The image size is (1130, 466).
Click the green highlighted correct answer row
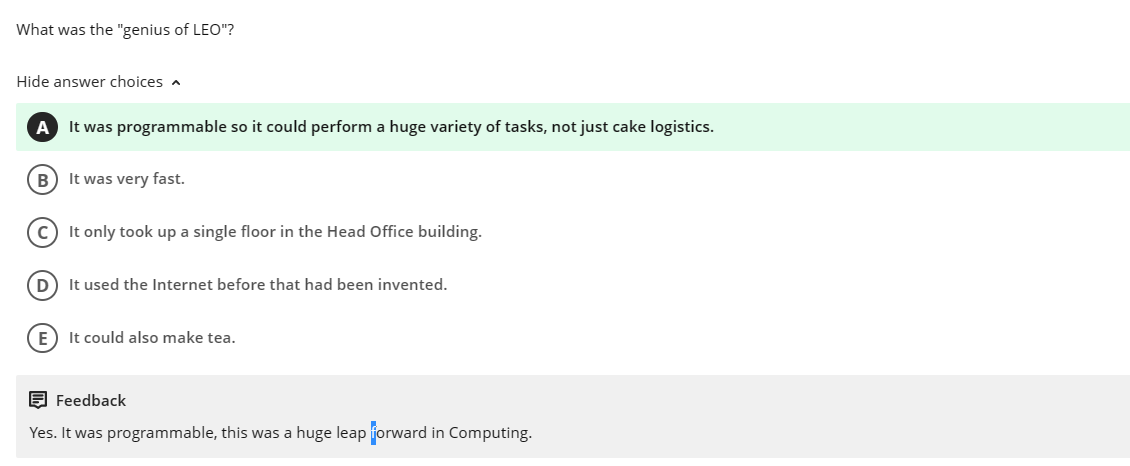tap(900, 127)
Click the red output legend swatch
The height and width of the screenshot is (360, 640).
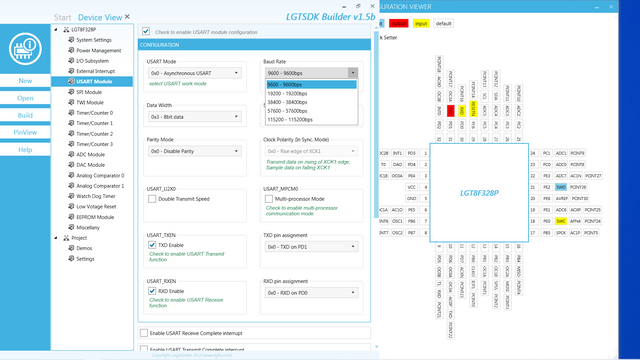pos(398,24)
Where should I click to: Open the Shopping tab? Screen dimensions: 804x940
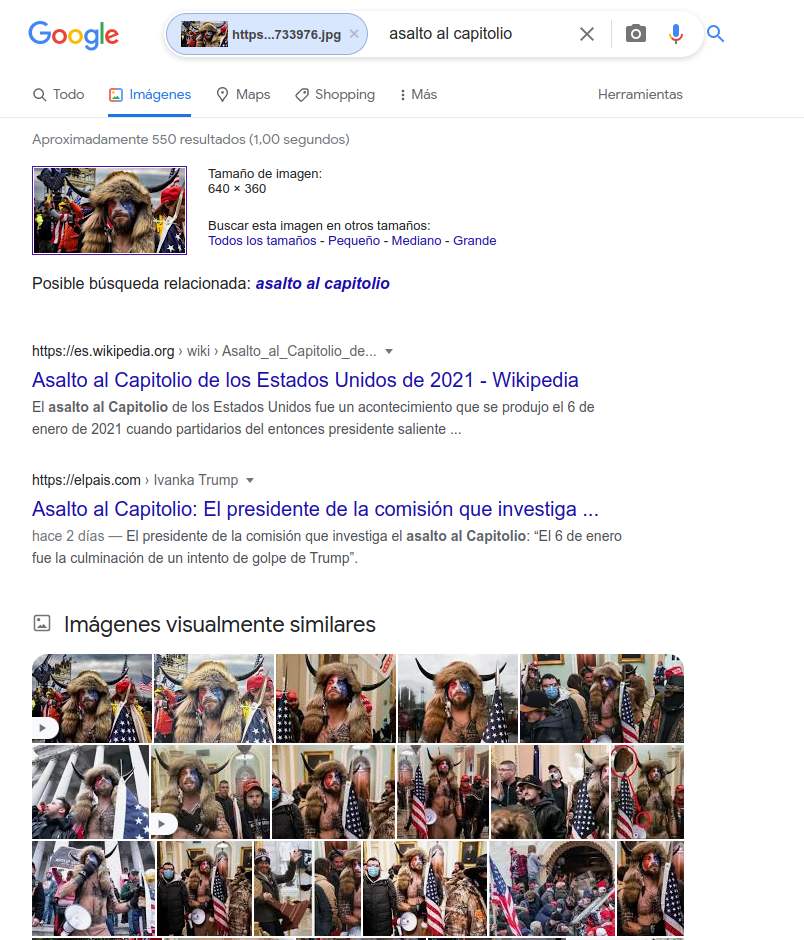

··········

Since the pictures are not wanted, repeat only the rest of the material, exactly as given.

▶ EXERCISE OUTPUT:
The image size is (1130, 466).
Click the green highlighted correct answer row
tap(900, 127)
Click the red output legend swatch
The height and width of the screenshot is (360, 640).
pos(398,24)
Where should I click to: Open the Shopping tab? Screen dimensions: 804x940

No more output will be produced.